UU ITE, MENGANCAM KEBEBASAN PENDAPAT?
Oleh: Siti Sarah
Negara menjamin kemerdekaan berpendapat pada setiap warganya seperti yang tercantum dalam UUD 1945, namun dunia terus berkembang, media internet yang terus maju dan semakin canggih menjadikannya salah satu kebudayaan berpolitik. Media telah menjadi lebih dari sekedar sebuah alat komunikasi dan informasi. Secara tidak langsung, ia juga merupakan bagian dari proses politik itu sendiri, mempengaruhi dan tidak hanya mencerminkan, distribusi kekuasaan dalam masyarakat luas. (Lyod, 2004), media terkadang dituduh telah menciptakan sebuah iklim sinisme di kalangan masyarakat, yang membawa meningkatnya kekecewaan masyarakat terhadap politik secara umum, dan menurunnya kepercayaan terhadap pemerintahan dan para politisi[1]. Untuk memberikan perlindungan dalam bermedia sosial dan penggunaan akses internet didunia maya tidak menyimpang serta kebablasan, pemerintah menciptakan UU ITE.

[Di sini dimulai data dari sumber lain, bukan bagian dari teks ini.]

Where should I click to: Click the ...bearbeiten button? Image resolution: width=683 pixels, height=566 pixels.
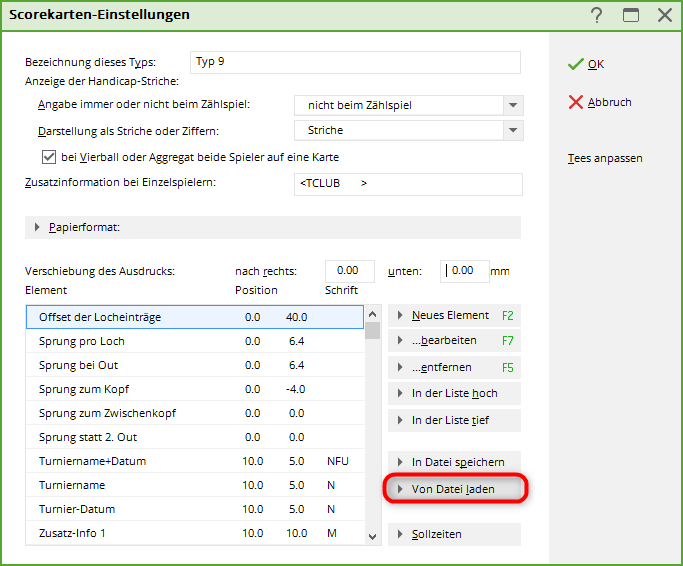pyautogui.click(x=453, y=341)
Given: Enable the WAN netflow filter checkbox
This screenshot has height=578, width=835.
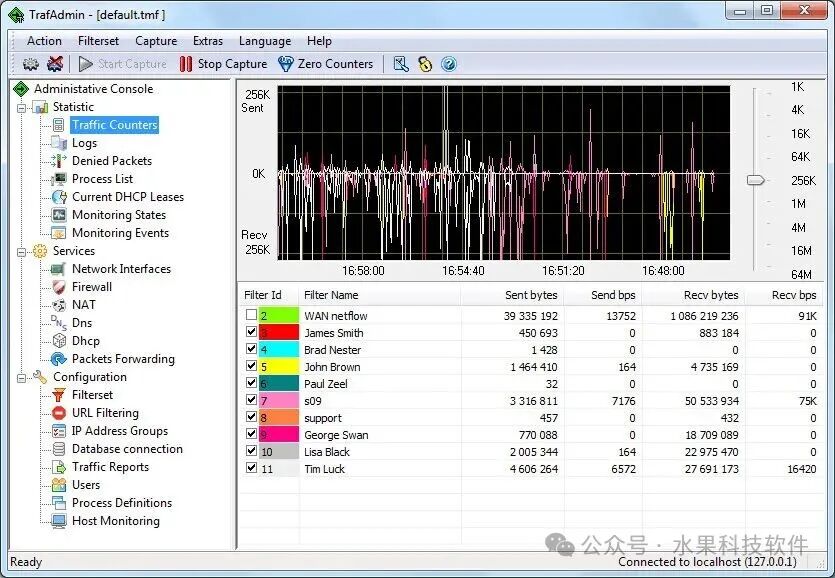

Undang-Undang Informasi dan Transaksi Elektronik atau yang biasa dikenal dengan sebutan UU ITE merupakan hukum yang mengatur pengguna informasi dan transaksi elektronik yang dilakukan dengan menggunakan media elektronik. Undang-undang ini tentunya diberlakukan untuk setiap orang tanpa memandang suku, ras, agama, etnis, budaya hingga sosial dan ekonomi yang bertujuan untuk menghormati hak-hak cipta milik orang lain, terutama bagi pelaku dunia maya yang menggunakan internet setiap harinya. Undang-undang ini dibentuk dengan tujuan untuk mencerdaskan kehidupan bangsa sebagai bagian dari masyarakat informasi dunia, mengembangkan perdagangan dan perekonomian nasional dalam rangka meningkatkan kesejahteraan masyarakat, meningkatkan efektivitas dan efisiensi pelayanan publik, membuka kesempatan seluas-luasnya kepada setiap Orang untuk memajukan pemikiran dan kemampuan di bidang penggunaan dan pemanfaatan Teknologi Informasi seoptimal mungkin dan bertanggung jawab, dan memberikan rasa aman, keadilan, dan kepastian hukum bagi pengguna dan penyelenggara Teknologi Informasi. Hanya saja, seiring berjalannya waktu, UU ITE, disalahgunakan oleh oknum pemegang kekuasaan yang mengakibatkan tujuan dari undang-undang ini terus menyimpang dan mengakibatkan banyaknya muncul kasus dan tumpang tindih dalam menegakkan hukum. Sepanjang tahun 2018, terdapat 292 kasus terkait UU ITE diantaranya kasus deflamasi atau pencemaran nama baik, ujaran kebencian, dan pelanggaran kesusilaan. Banyaknya pelaporan yang berkaitan dengan kasus ini menyebabkan munculnya anggapan di tengah masyarakat, bahwa setiap orang tidak lagi memiliki sepenuhnya kebebasan berpendapat terutama dalam mengkritisi fenomenal masyarakat, pemerintah dan politik. Hal ini menyebabkan masyarakat bungkam untuk mengkritik negara, dimana seharusnya masyarakat dapat menyampaikan aspirasinya. Dalam pelaksanaan yang terus menyimpang, tentunya mencederai kebebasan berekspresi warga yang terus merosot. Rakyat terus menerus takut untuk bersuara karena tameng UU ITE yang disalahgunakan.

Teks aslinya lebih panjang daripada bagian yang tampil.